━━ AVAILABLE DATA ━━

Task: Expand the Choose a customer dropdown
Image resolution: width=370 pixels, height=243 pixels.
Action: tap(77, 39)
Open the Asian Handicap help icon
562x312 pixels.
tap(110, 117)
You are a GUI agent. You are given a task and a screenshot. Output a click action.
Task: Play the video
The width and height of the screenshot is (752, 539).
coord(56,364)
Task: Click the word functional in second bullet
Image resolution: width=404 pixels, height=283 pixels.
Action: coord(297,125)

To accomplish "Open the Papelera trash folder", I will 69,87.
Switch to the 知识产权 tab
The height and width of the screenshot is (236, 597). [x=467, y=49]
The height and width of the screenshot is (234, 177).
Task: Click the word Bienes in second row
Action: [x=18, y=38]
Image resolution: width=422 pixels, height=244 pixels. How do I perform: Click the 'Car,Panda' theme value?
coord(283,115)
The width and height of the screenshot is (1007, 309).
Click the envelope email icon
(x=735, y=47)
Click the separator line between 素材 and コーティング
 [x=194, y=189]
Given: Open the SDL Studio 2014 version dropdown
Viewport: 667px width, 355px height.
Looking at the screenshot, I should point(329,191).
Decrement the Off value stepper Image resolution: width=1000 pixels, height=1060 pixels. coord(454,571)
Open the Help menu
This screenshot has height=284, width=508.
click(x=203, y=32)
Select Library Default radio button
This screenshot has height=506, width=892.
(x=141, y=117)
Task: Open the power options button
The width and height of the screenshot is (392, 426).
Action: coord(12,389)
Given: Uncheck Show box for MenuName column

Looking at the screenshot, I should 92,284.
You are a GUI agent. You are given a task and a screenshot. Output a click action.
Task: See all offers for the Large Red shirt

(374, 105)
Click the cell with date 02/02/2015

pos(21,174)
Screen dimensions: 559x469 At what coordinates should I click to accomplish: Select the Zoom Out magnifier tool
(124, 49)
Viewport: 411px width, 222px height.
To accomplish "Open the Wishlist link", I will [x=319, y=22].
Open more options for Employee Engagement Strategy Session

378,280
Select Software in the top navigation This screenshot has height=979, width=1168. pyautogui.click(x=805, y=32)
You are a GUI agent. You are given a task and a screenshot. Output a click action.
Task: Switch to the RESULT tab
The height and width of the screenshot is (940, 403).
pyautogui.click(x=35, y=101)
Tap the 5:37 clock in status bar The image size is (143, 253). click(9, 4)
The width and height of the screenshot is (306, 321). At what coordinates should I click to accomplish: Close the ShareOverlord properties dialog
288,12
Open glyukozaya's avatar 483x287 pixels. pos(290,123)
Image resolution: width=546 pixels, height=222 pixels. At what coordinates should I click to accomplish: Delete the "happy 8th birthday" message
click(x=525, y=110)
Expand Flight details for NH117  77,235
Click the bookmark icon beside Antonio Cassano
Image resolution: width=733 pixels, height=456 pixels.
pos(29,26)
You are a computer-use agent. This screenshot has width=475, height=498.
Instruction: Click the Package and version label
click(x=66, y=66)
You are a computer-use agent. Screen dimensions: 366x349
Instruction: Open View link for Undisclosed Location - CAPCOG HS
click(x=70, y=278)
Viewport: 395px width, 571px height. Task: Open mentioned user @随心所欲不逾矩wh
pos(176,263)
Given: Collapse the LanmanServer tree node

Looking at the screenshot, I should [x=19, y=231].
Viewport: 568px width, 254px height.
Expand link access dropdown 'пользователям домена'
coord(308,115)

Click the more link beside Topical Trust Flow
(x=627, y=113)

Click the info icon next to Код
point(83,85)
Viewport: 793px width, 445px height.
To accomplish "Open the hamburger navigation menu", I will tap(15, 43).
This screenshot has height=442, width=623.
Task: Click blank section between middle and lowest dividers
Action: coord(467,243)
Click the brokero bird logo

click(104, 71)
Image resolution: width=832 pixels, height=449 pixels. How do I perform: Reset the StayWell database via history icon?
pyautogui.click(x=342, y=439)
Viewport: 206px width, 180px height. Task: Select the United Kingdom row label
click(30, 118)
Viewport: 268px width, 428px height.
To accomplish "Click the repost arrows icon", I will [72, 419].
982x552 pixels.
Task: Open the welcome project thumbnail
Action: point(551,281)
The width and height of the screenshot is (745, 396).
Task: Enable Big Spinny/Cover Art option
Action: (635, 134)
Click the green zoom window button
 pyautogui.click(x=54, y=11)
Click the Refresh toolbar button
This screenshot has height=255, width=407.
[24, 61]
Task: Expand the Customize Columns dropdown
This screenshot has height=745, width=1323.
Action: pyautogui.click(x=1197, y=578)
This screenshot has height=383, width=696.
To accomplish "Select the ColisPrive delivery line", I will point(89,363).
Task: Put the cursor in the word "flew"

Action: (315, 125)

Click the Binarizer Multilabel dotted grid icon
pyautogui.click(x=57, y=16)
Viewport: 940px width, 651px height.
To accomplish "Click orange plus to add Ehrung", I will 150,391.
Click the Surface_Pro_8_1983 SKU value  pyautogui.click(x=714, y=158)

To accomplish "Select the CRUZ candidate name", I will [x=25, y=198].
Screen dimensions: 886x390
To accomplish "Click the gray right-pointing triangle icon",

━━━

### TASK REQUIREMENTS
In the records above, find each line with the string "computer" and list it.

### WRITTEN SOLUTION
You are a computer-use agent. This screenshot has width=475, height=498.
You are a computer-use agent. Screen dimensions: 366x349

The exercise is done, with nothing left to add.